Saved data entries
%%

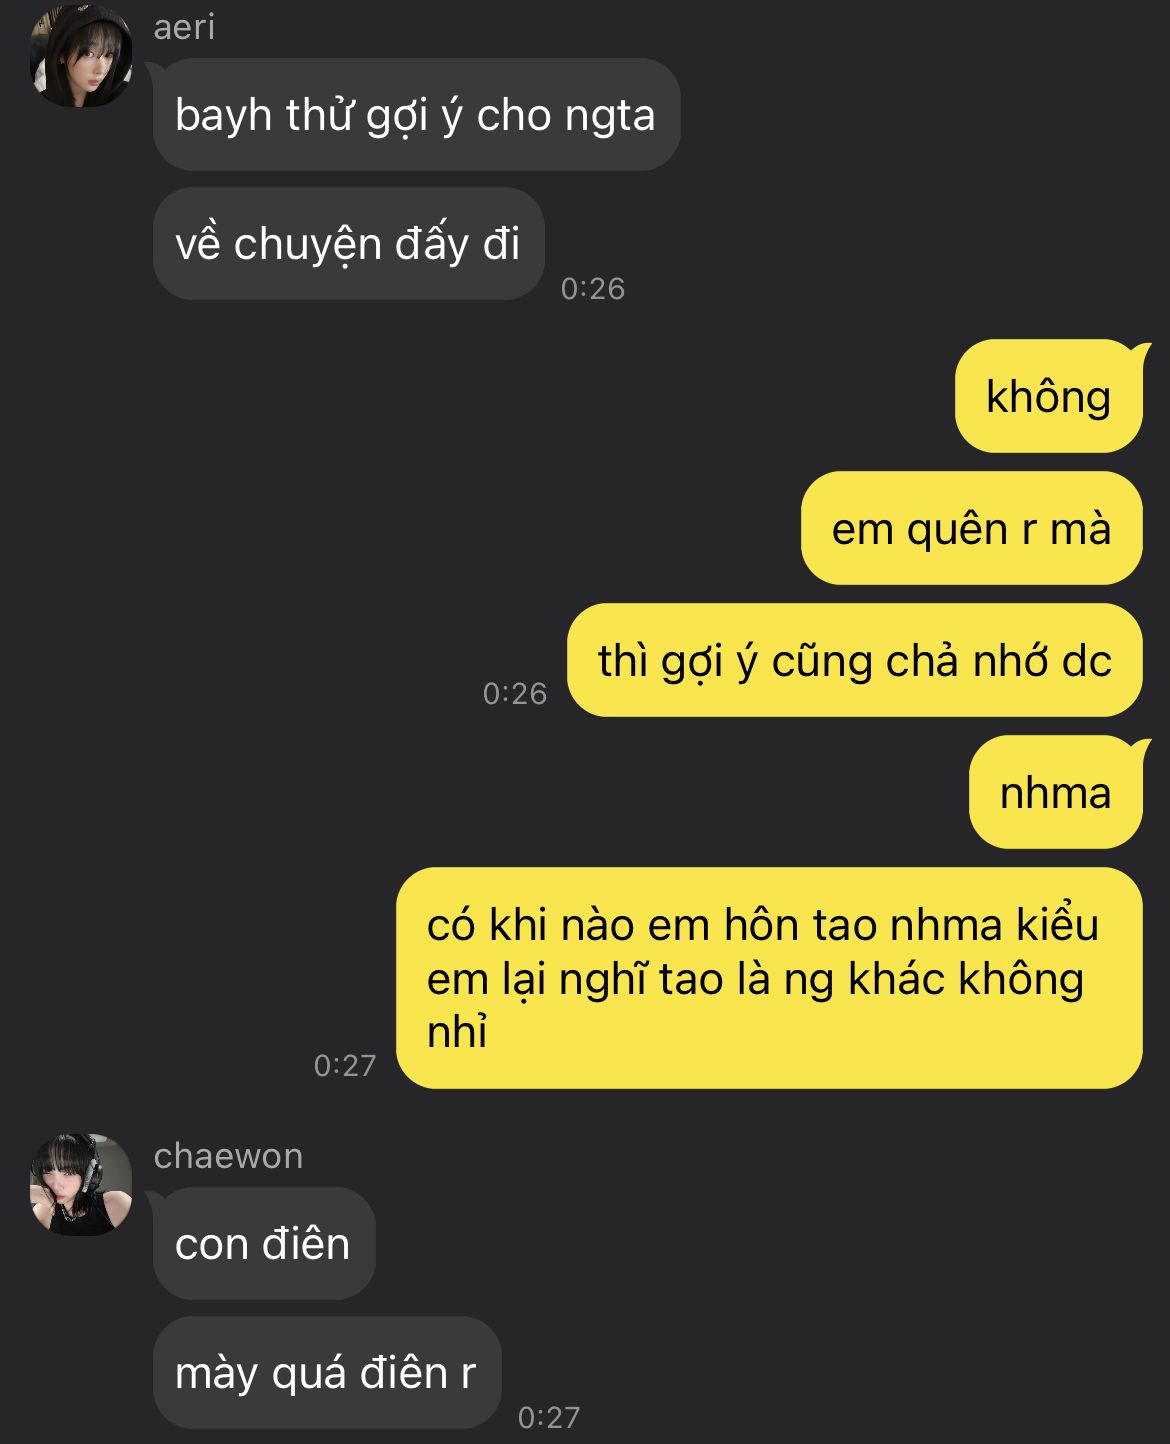Screen dimensions: 1170x1444
Task: Open aeri's profile picture
Action: [x=81, y=56]
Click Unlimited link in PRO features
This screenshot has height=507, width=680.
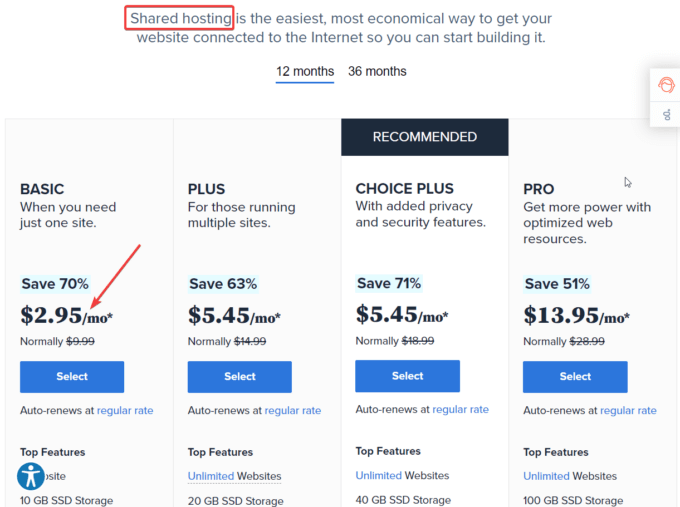coord(546,476)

%%

_Exercise goal_: Please copy the data above word for word, but only from the line that contains "Click Unlimited link in PRO features" through the final line, both included, and without the pictures.

_Completed task_:
Click Unlimited link in PRO features
This screenshot has height=507, width=680.
coord(546,476)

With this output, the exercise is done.